Le Conseil des ministres du 13 mai 2026 restera comme l’un des derniers temps forts politiques du second mandat de Patrice Talon. Dans une atmosphère marquée par l’émotion et la transmission, le Chef de l’État a transformé cette séance gouvernementale en moment de bilan collectif. Face à ses ministres, il est revenu sur dix années de réformes institutionnelles, économiques et administratives engagées au nom de la transformation du pays. À quelques jours de l’investiture du président élu Romuald Wadagni, le Bénin entre désormais dans une nouvelle séquence politique.
Pas de cérémonie officielle d’adieux. Pas de protocole exceptionnel. Patrice Talon a préféré faire de ce dernier Conseil des ministres en tant que Président de la République un moment de reconnaissance, de transmission et de continuité institutionnelle. Devant les membres du gouvernement, il a salué une décennie d’action publique qu’il a décrit comme exigeante, parfois “titanesque”, portée par l’engagement collectif et les sacrifices consentis au sommet de l’État. Dans son intervention, le Chef de l’État a insisté sur la responsabilité historique attachée à l’exercice du pouvoir, mais aussi sur le caractère “sacré” des décisions prises dans la salle du Conseil des ministres. Patrice Talon a également reconnu la rigueur de sa méthode de gouvernance, tout en exprimant sa gratitude envers ses collaborateurs.
« Je voudrais surtout vous exprimer ma fierté, ma reconnaissance pour l’honneur que j’ai eu et a servit le Bénin avec vous, avec beaucoup de passion, beaucoup d’engagement, beaucoup de foi. La cheminée n’a pas été facile, les défis étaient énormes. »
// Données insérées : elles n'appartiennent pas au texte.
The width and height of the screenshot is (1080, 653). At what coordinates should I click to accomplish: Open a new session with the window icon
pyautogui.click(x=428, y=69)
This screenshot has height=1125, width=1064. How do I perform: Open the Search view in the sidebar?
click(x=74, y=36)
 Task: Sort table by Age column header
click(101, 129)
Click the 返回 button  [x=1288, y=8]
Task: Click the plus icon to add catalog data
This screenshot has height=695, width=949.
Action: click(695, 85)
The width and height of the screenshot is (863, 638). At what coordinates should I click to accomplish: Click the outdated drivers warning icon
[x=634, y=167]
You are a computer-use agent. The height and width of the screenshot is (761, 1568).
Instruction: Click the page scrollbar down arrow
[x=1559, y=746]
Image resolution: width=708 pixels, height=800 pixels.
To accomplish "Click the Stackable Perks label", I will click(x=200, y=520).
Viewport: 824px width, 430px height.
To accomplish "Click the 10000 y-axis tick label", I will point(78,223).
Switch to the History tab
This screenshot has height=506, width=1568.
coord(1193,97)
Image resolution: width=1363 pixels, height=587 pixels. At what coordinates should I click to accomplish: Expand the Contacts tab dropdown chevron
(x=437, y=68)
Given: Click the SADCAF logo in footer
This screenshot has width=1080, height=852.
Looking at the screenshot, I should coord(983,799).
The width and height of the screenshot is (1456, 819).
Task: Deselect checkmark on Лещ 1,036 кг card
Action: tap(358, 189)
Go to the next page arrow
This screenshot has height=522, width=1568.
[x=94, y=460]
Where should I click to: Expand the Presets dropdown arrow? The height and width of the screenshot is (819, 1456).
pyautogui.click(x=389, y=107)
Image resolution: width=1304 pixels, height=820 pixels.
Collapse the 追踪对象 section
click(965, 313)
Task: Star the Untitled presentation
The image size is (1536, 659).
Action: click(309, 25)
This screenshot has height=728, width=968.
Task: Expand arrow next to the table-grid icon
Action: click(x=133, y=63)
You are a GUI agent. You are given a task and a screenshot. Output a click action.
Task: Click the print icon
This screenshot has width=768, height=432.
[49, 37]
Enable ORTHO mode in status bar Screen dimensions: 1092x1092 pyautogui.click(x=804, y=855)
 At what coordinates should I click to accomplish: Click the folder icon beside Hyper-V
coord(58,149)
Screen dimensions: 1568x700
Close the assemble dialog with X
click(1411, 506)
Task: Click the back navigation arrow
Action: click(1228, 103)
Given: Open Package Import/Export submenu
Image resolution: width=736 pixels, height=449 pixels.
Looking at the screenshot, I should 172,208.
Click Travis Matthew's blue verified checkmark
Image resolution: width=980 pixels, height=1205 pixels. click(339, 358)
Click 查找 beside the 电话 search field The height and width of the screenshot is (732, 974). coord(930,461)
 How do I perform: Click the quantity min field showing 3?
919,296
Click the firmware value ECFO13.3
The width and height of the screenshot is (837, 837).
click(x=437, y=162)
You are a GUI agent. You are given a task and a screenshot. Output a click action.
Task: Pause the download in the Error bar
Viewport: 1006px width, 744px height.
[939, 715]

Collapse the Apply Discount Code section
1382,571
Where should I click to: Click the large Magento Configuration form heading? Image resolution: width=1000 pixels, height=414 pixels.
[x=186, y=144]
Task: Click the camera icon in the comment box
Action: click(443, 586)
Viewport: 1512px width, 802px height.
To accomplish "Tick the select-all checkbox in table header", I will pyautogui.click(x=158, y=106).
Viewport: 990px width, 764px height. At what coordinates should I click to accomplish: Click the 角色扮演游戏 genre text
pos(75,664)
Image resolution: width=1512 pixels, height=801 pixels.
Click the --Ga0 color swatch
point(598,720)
Patrice Talon, Président de la République – Bénin
Cette intervention s’inscrit dans un contexte de transition institutionnelle majeure au Bénin. En dix années de gouvernance, le régime de Patrice Talon aura profondément reconfiguré l’architecture politique et administrative du pays à travers plusieurs réformes structurantes, parmi lesquelles la réforme du système partisan, la révision de la Constitution, la création de la Cour des comptes, la restructuration des finances publiques, la modernisation des infrastructures, le développement de zones industrielles, la réorganisation du secteur agricole ainsi que l’instauration d’un Parlement bicaméral avec la création du Sénat. À ces transformations s’ajoutent des évolutions institutionnelles plus récentes, notamment la mise en œuvre de la trêve politique entrée en vigueur après la proclamation des résultats définitifs de l’élection présidentielle du 12 avril 2026.
« Ce que nous avons fait est du mérite de nous tous et je voudrais à l’occasion saluer spécialement le Président de la République élu pour le rôle qui a été le sien à notre sein, à l’admiration de nous tous. »
Patrice Talon, Président de la République – Bénin
La trêve politique doit s’étendre sur l’ensemble du septennat et prendra fin douze mois avant les prochaines élections générales prévues entre 2032 et 2033. L’investiture du président élu Romuald Wadagni est prévue le 24 mai 2026 à Cotonou. Le futur chef de l’État accédera officiellement à la magistrature suprême pour un mandat de sept ans, dans un contexte marqué par la poursuite des réformes institutionnelles, l’application progressive de la trêve politique et l’installation du Sénat.